About 30 local companies sponsor the program and offer students interviews for paid internships with a 2-year time commitment and up to $12,000 in scholarships.

In addition to the internship, SAGE also offers classes and individual guidance on how to interview, write quality resumes, give professional presentations and good cubicle manners that are meant to prepare students to interview successfully with companies.

"The part of this program which has affected me most is the encouragement and guidance I received to help me figure out what I'm really passionate about" Marcu said. "The focus is not on getting just any job or making money, it's finding a career that you are really passionate about. That's what's going to make you good at what you do, successful, and most of all, happy."

Only a junior, Marcu is already thinking about life after graduation. There are two areas she is currently interested in; software engineering and computer generated imagery (CGI) and animation for films.

Due to a SURF-IT fellowship -- Summer Undergraduate Research Fellowship in Information Technology, Marcu worked with Informatics professor André van der Hoek on visualizing parallel workspace activities on a next-generation, massively-tiled display system.

"We're working on putting a visualization of developers' activities within a software project on a large display system in order to support the continuous coordination of developers and managers," Marcu said. "By having a large visualization of their parallel activities, those involved on the project can view and discuss this data, and use it to coordinate their efforts as they see fit"

She is also working with Informatics professor Bill Tomlinson on studying how to make the movements of an animated character more fluid, elegant, and lifelike using her 15 years of experience in dance.

"I hope that through continued research and some internships, I can find what I really want to do, and what I'd like to study in graduate school," Marcu said.

Marcu will also be a Microsoft Student Partner 2006-07, a role that will see her bringing Microsoft's newest technologies to campus and giving demos and teaching students about the newest uses and applications of technology.

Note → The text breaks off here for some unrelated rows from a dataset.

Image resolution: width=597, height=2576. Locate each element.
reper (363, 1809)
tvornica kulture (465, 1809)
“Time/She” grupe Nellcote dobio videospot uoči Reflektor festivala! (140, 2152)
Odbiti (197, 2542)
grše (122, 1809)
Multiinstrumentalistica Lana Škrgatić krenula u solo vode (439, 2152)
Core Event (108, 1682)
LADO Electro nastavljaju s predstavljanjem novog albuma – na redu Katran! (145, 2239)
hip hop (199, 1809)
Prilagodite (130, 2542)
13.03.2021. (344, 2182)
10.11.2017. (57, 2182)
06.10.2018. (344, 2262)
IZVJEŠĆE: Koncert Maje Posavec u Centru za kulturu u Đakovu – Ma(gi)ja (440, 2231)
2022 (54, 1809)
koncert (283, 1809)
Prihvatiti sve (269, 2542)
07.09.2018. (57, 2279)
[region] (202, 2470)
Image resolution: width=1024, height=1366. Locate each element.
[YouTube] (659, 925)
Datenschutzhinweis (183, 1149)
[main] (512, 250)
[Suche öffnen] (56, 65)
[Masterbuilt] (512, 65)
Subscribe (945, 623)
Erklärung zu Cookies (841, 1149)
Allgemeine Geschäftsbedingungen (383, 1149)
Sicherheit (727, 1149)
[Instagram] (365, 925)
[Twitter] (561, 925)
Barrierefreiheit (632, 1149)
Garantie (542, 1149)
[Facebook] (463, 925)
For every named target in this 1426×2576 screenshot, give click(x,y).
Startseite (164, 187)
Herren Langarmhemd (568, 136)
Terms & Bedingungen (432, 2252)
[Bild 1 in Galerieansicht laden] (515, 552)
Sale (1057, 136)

Her active involvement has helped her define her college experience, something she says future students should think about.

"If you take advantage of many opportunities on campus, you'll get the most out of college," Marcu said. "Once you stop telling yourself you don't have time and you start making time, you find yourself with the most amazing experiences and learning so much more. Opening yourself up to opportunities opens so many doors. Getting involved in clubs, doing research, getting an internship, going abroad--they all define your college experience, and lead to even bigger and better things."

In spite of her hectic schedule, Marcu still finds time for fun. She was part of an intramural flag football team her freshmen year and also enjoys going to the Anteater Recreation Center to work out or ride a stationary bike while watching the big screen TV.

She also enjoys watching movies and playing video games, walking around Aldrich Park, taking trips to the local malls and the beach.